##### Given records
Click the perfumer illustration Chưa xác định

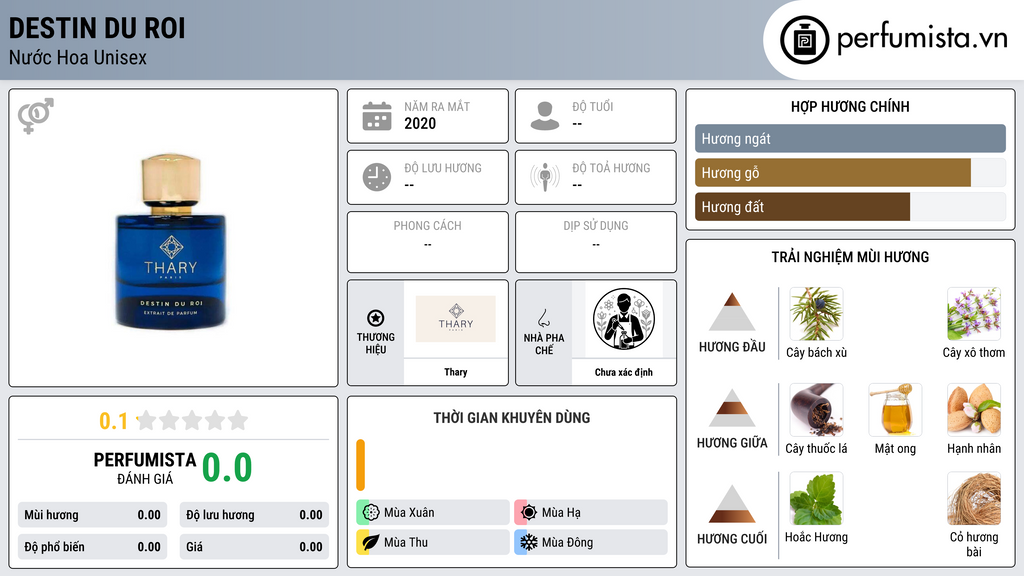[x=624, y=319]
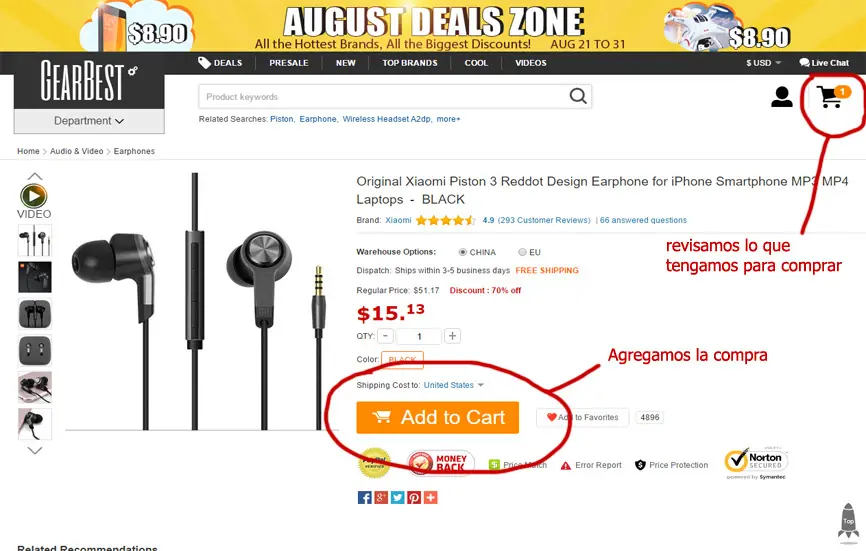Viewport: 866px width, 551px height.
Task: Increase quantity with plus button
Action: pos(452,336)
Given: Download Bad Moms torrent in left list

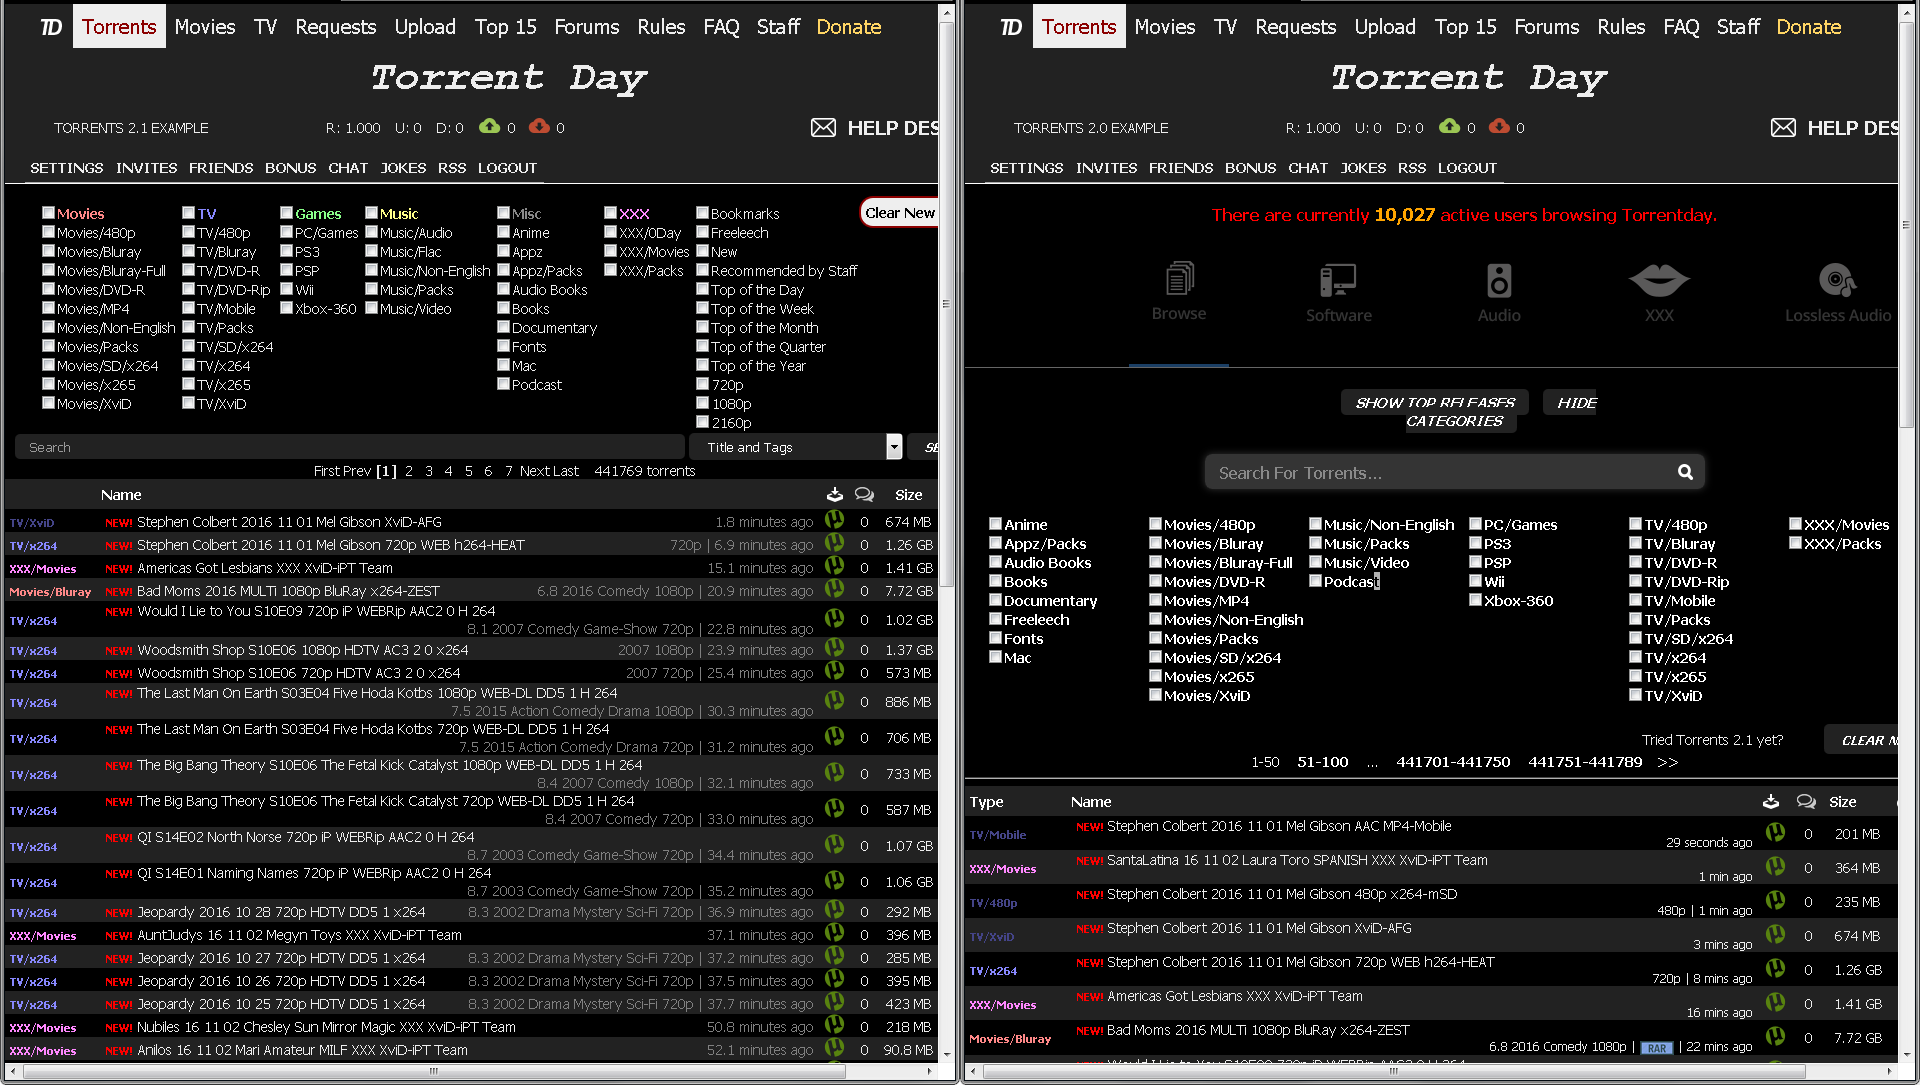Looking at the screenshot, I should [x=834, y=590].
##########
**What the exercise asks**: Lay out every line of the data above as a Markdown table with the columns Number and Entry, giving each line a number and skipping blank lines. Leave the pictures out of the answer.

**The output**:
| Number | Entry |
|---|---|
| 1 | Click the perfumer illustration Chưa xác định |
| 2 | [x=624, y=319] |
| 3 | Viewport: 866px width, 551px height. |
| 4 | Task: Increase quantity with plus button |
| 5 | Action: pos(452,336) |
| 6 | Given: Download Bad Moms torrent in left list |
| 7 | Looking at the screenshot, I should [x=834, y=590]. |